■ Exercise details:
Reproduce verbatim everything from the line containing "Where should I" down to the end of the items below, omitting the pictures.

■ Available records:

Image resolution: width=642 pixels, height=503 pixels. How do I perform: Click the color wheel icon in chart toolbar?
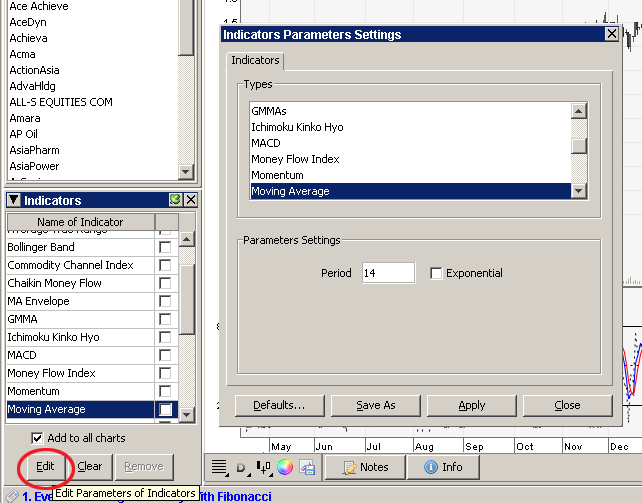(285, 467)
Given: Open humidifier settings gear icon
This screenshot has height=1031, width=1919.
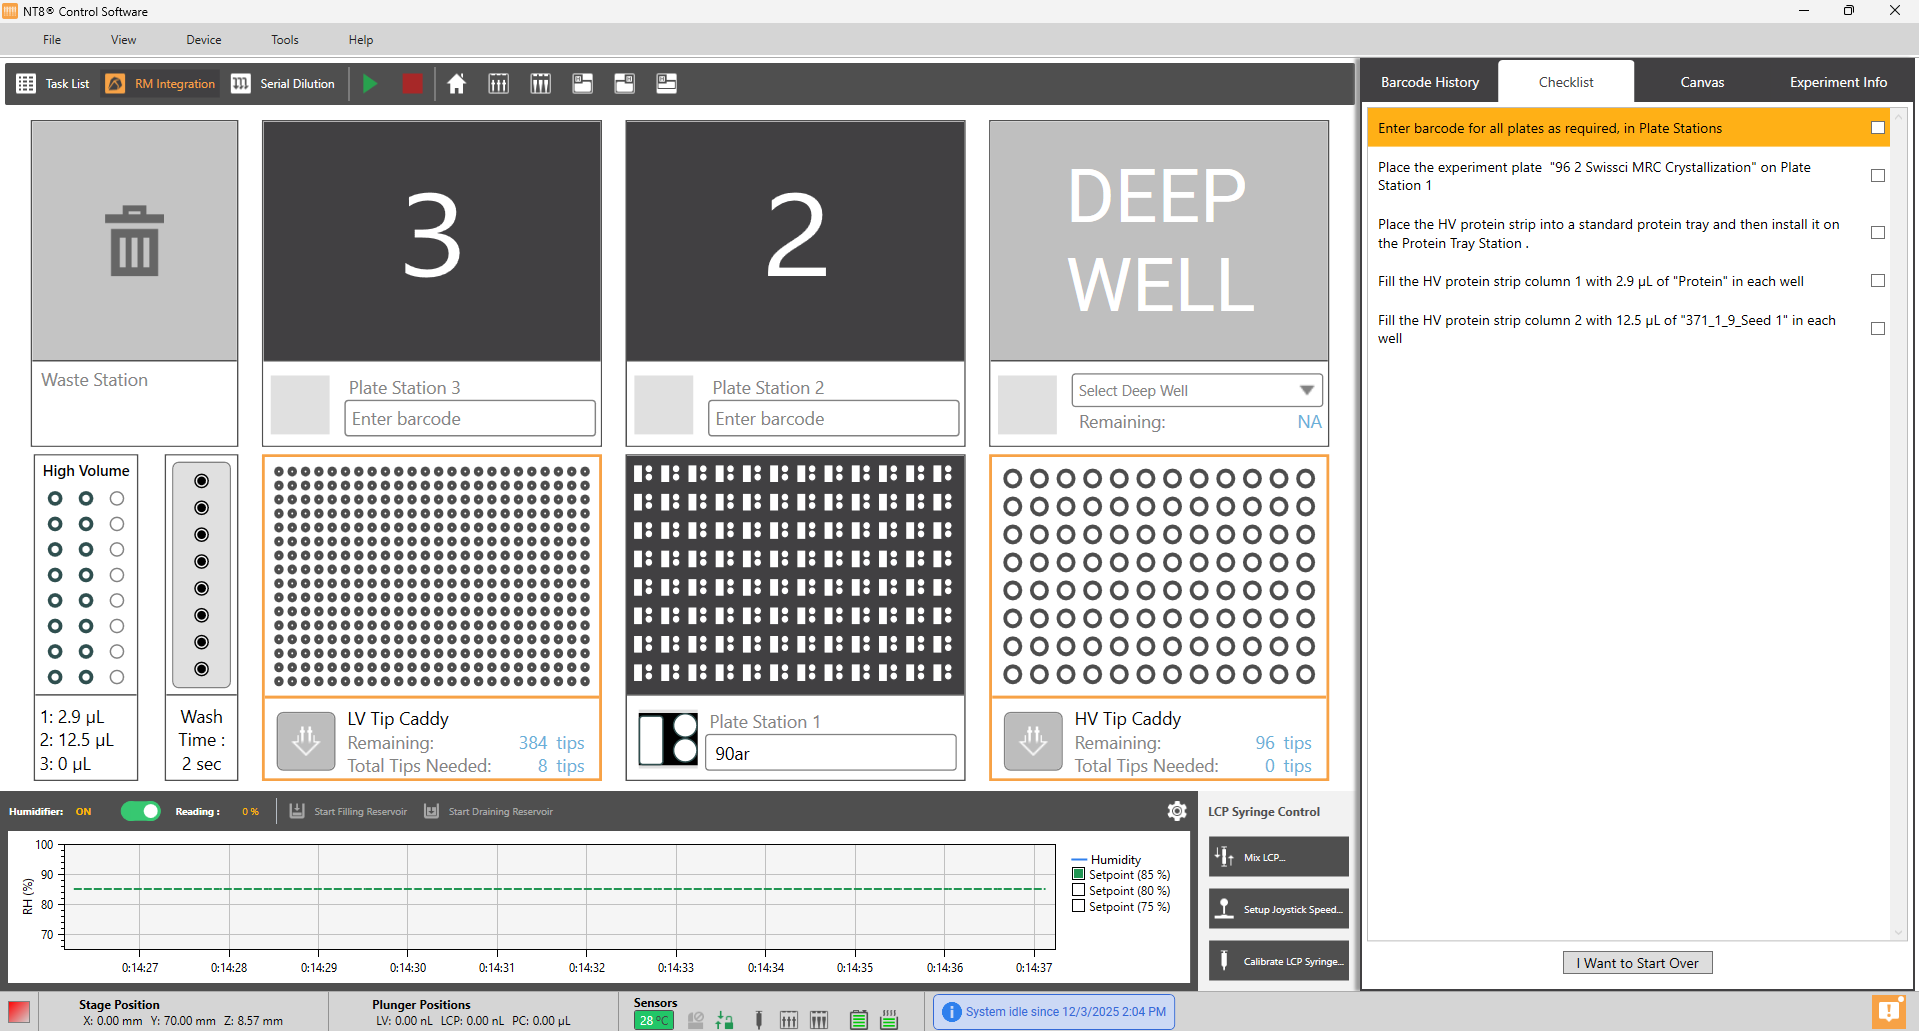Looking at the screenshot, I should [x=1177, y=811].
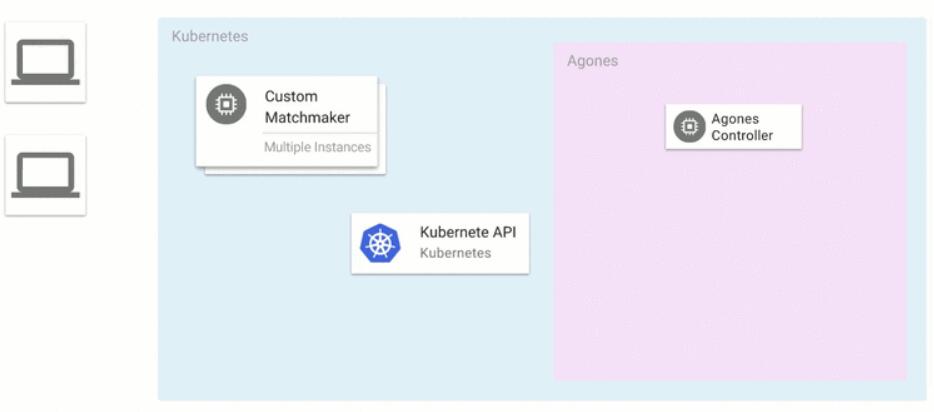Select the Agones Controller chip icon
934x412 pixels.
(689, 127)
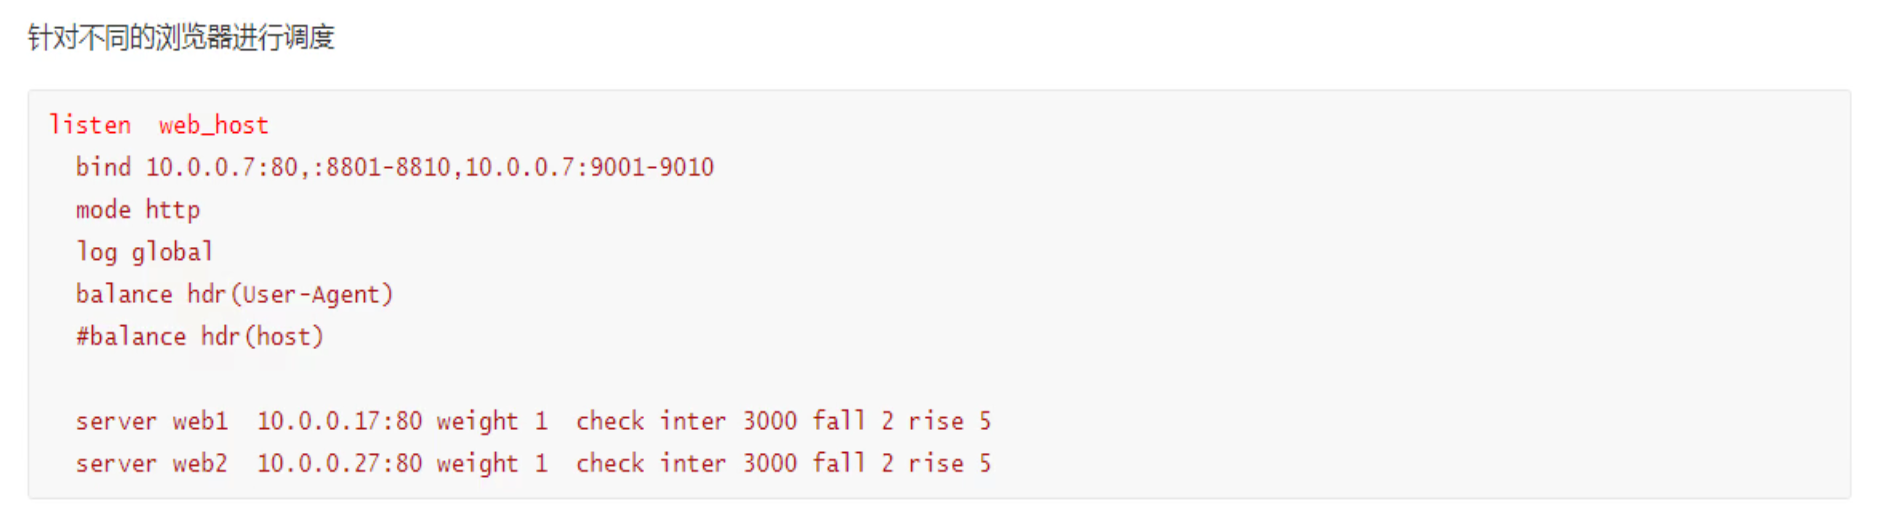Image resolution: width=1887 pixels, height=523 pixels.
Task: Click the "mode http" line
Action: (138, 210)
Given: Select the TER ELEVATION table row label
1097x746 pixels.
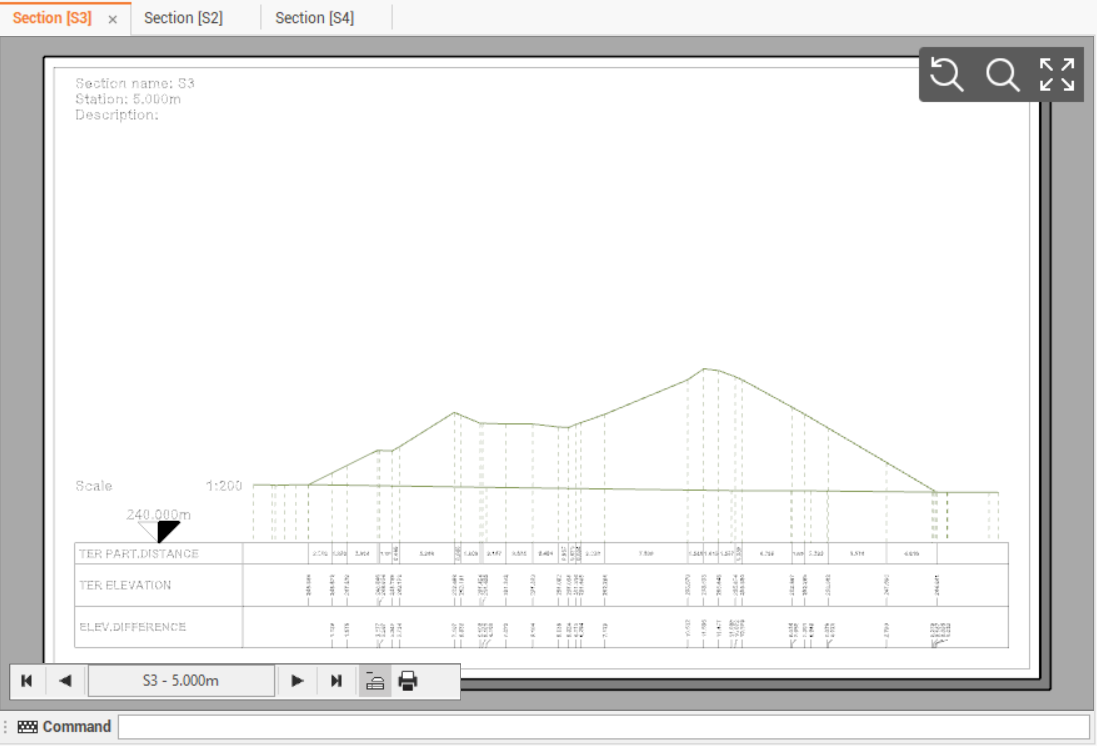Looking at the screenshot, I should click(125, 585).
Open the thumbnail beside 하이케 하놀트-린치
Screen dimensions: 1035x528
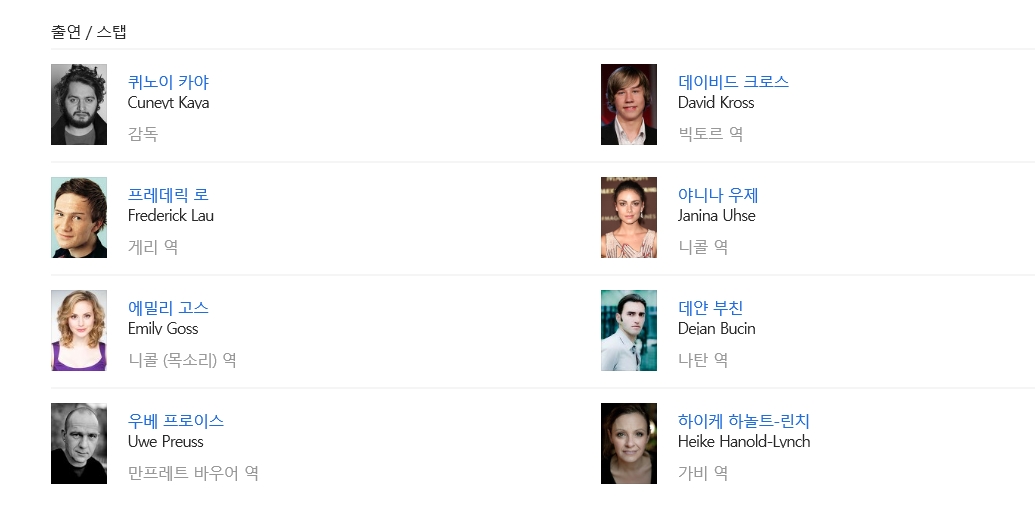click(x=629, y=444)
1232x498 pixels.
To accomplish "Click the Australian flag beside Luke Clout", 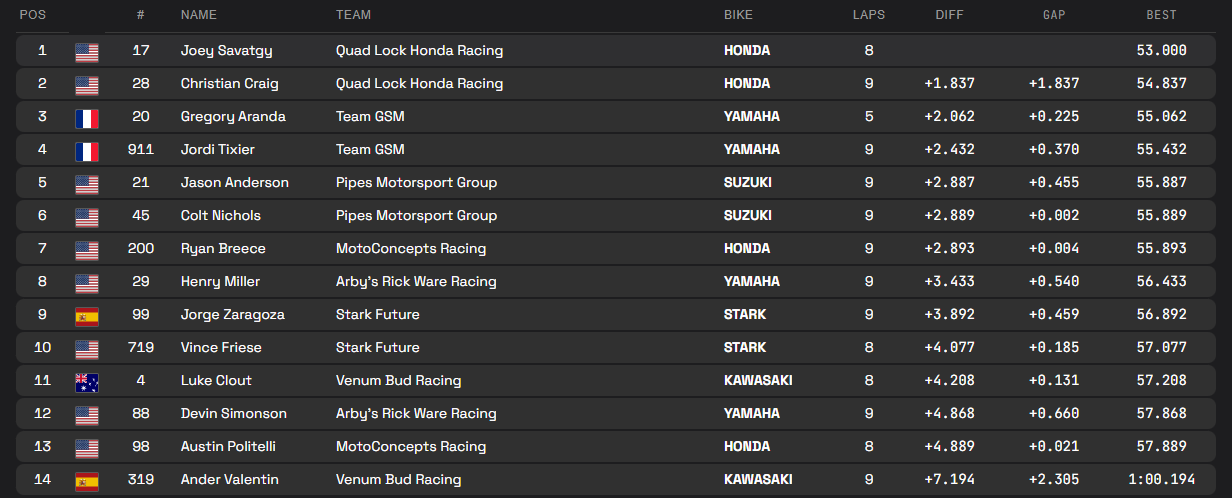I will tap(87, 381).
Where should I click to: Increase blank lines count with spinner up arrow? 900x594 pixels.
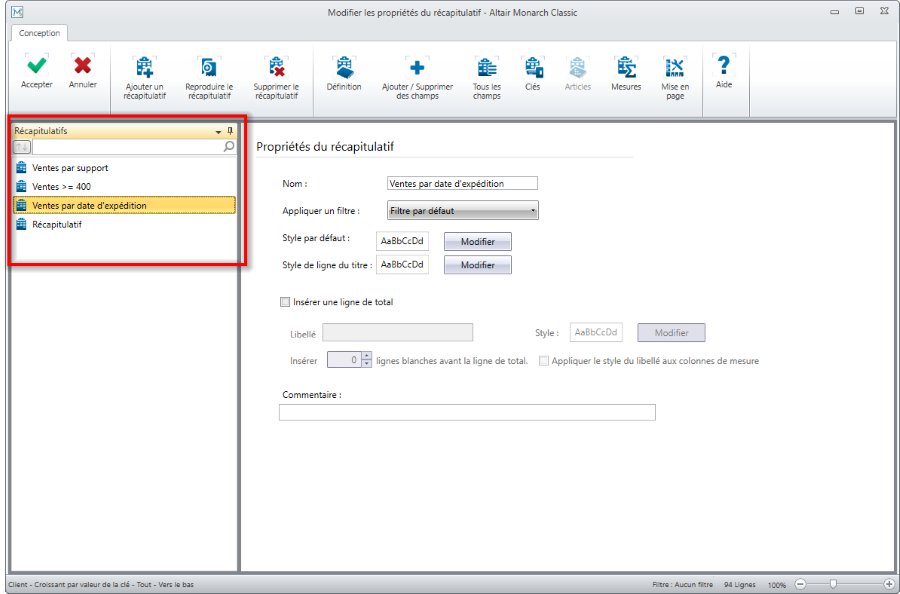tap(366, 356)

■ The reply:
Where should I click to: Increase blank lines count with spinner up arrow? 900x594 pixels.
tap(366, 356)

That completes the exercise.